Señores: aquí hay gato encerrado. Nadie se va de su casa por un entredicho con Marcelo Gallardo, un jugador que anda por el ocaso de su carrera y que en River está muy lejos de tener la chapa de un Beto Alonso o Enzo Francescoli para no ir muy lejos en la galería sagrada. Gallardo hizo esto con el guiño de alguien. En cualquier club europeo que se precie (y no de los muy grandes) al cabecilla de una asonada como ésta, de tercer nivel, lo tiran por la ventana.

Es esto lo que ha provocado el portazo de Mostaza, se sintió solo, defraudado, como en Racing y Estudiantes por distintos motivos. No sería extraño que ahora, junto con el nuevo técnico, lleguen los refuerzos en algún momento prometidos. A Merlo le hablaron de un equipo a nivel de Fernando Belluschi, Fabricio Coloccini, Luciano Figueroa, Ezequiel Lavezzi y Fabricio Fuentes. No de "un cuatro (que es Ferrari, dicho con respeto) y veremos". Si ahora ocurre, la maniobra sería evidente: Aguilar y compañía querían la salida de Mostaza y no iban a ser ellos los ejecutores.

La dirigencia de River todavía está a tiempo de mostrarse a la altura de la gloriosa vitrina del club. Si esta historieta no los involucra, Gallardo no puede quedar como el dueño de la pelota.

Ningún galáctico de Real Madrid daría este paso en contra del técnico. Y se habla de un nivel de fama y contratos inimaginables bajo estos cielos. A lo sumo hablarían en una mesa privada con el presidente del club si éste les pide opinión. Silvio Marzolini abarajó a un Diego Maradona ya figurón en 1981 y le dijo que en Boca el día del partido debía viajar en el micro con sus compañeros y no en el coche con su familia.
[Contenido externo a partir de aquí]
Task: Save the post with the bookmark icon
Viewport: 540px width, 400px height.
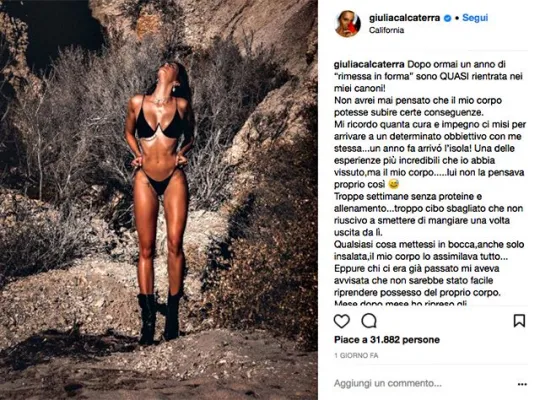Action: click(519, 321)
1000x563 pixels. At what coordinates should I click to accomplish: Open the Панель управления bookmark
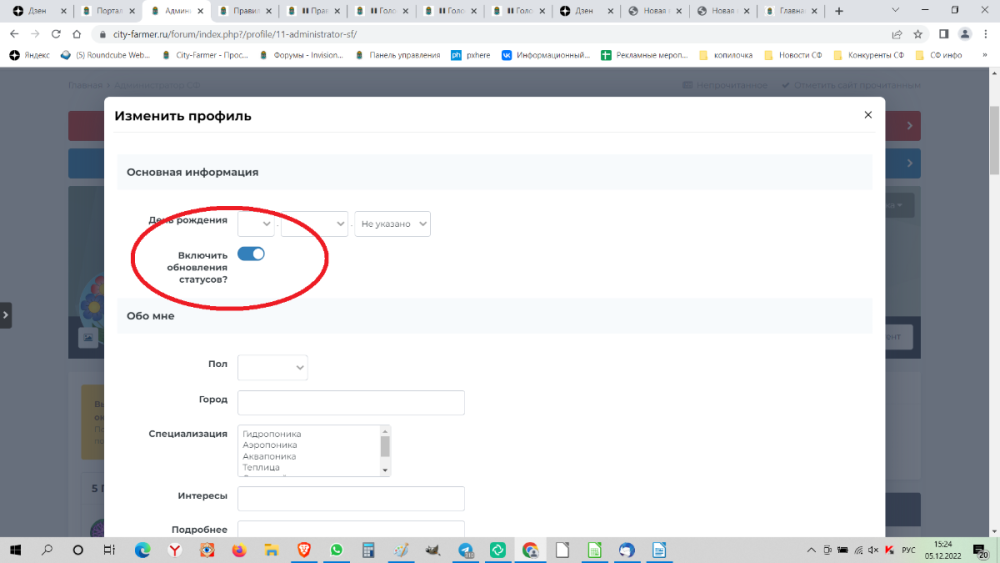click(x=400, y=55)
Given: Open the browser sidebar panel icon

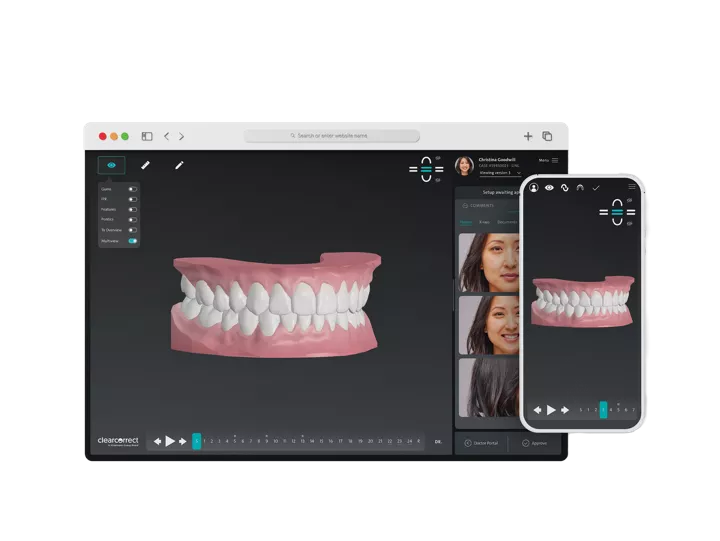Looking at the screenshot, I should pyautogui.click(x=147, y=136).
En 1987, volviendo de Córdoba con un River perdedor, un jugador trascendental del equipo, campeón del mundo, se sentó al lado mío en el avión y con pudor, porque nos conocíamos de mucho tiempo, me dijo —no para publicar (y así fue)— que el plantel creía que el sistema de Carlos Griguol no hacía al estilo de River. Timoteo, después, se fue cuando cumplió el contrato.

Podría relatar cien casos similares. ¿A tanto llegó la degradación en el fútbol argentino? ¿No hay más estamentos de respeto? Así y todo me niego a creer que un tal Marcelo Gallardo puede echar al técnico del Club Atlético River Plate.